Heute bleibt die Küche kalt, heut geht’s in den Melonenwald!

Stadtleben | aus FALTER 34/09 vom 19.08.2009

In den Obstabteilungen und auf Märkten kann man jetzt wieder Menschen dabei beobachten, wie sie an Melonen riechen, sie abklopfen und prüfend wie Lungenfachärzte das Ohr an die Früchte legen. Aber nutzt das was? Kann man wirklich hören, ob eine Melone reif ist? Bewahrt die Auskennernase vor dem Debakel einer vermeintlich süßen Frucht, die sich als bittere Gurke entpuppt?

Immerhin: Der Profi sagt, dass reife Wassermelonen beim Klopfen hohl und dumpf klingen, während beklopfte unreife Exemplare eher kein Geräusch von sich geben. Wer lieber nicht die Melone im Sack kauft, sollte nach halbierten Exemplaren fragen und darauf achten, dass das Fruchtfleisch tiefrot ist. Bei der Gelegenheit sieht man dann auch, wie „kernarm“ die Melone wirklich ist. Noch besser: kosten! Am Markt ist das durchaus üblich. Schwieriger ist es, den Reifegrad von Zuckermelonen zu ermitteln, weil sie wegen ihrer Größe meist ganz verkauft werden. Hier sollte die Nase ermitteln: Melonen, die nach nichts riechen, schmecken auch nach nichts. Die Unterseite muss auf Druck nachgeben und süßlich duften.

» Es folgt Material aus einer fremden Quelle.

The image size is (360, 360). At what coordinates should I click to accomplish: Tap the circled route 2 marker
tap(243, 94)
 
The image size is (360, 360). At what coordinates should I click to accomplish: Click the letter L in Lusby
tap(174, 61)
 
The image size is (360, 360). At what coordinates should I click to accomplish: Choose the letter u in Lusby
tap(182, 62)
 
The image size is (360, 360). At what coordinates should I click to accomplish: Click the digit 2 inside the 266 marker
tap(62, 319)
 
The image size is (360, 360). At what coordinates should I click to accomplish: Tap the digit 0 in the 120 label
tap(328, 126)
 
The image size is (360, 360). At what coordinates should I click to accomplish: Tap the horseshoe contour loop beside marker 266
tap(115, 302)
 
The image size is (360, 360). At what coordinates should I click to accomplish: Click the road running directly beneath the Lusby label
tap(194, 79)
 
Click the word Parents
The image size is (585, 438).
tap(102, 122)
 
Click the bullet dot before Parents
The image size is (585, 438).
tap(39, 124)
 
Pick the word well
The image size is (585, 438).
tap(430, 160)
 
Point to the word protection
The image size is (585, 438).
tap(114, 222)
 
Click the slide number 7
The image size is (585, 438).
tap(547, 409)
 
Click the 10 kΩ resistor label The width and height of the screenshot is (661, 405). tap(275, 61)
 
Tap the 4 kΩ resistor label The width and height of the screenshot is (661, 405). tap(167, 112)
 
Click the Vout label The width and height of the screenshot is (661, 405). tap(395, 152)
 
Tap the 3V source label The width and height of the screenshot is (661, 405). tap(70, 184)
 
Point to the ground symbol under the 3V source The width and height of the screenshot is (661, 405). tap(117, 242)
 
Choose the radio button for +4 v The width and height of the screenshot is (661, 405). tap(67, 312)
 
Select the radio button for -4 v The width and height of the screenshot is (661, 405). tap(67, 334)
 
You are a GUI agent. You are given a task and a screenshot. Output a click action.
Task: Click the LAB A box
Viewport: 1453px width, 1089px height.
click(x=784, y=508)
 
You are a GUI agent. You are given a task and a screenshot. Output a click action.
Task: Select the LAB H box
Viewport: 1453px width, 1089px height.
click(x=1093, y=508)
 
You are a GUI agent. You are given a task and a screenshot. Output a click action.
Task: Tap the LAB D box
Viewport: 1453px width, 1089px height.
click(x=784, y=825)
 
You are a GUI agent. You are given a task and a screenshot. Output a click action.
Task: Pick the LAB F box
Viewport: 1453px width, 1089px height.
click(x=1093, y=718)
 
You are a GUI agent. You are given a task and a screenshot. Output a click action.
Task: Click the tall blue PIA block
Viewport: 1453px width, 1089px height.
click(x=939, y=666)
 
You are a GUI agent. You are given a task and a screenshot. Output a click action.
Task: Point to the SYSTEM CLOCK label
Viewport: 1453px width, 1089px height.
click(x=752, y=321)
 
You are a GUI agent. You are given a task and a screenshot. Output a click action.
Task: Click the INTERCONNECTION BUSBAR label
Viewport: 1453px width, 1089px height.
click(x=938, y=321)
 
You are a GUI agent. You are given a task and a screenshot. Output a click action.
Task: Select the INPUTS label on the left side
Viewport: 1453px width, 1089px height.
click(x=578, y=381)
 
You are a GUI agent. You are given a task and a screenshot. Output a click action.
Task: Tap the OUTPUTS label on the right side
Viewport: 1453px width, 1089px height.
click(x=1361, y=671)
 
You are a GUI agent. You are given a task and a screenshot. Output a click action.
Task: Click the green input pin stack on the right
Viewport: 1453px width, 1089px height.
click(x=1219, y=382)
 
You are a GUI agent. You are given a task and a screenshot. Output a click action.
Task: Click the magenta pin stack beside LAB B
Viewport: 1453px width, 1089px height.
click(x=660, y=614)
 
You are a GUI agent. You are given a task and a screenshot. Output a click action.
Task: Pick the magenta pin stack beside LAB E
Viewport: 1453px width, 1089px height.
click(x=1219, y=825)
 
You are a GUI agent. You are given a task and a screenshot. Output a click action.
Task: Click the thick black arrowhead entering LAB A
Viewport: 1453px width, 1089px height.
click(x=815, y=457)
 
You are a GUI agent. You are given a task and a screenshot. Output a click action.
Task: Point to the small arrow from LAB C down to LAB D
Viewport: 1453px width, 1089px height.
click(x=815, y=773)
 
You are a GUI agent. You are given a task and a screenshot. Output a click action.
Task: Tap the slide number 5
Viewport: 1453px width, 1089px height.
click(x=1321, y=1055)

Und so werden Zuckermelonen „zerlegt“: Zuerst halbiert man die Frucht und schabt mit einem Esslöffel aus beiden Hälften die Kerne heraus. Anschließend schneidet man Spalten, schneidet diese bis zur Schale in Stücke und entfernt die Schale mit einem Schnitt, dass schließlich Stücke übrigbleiben.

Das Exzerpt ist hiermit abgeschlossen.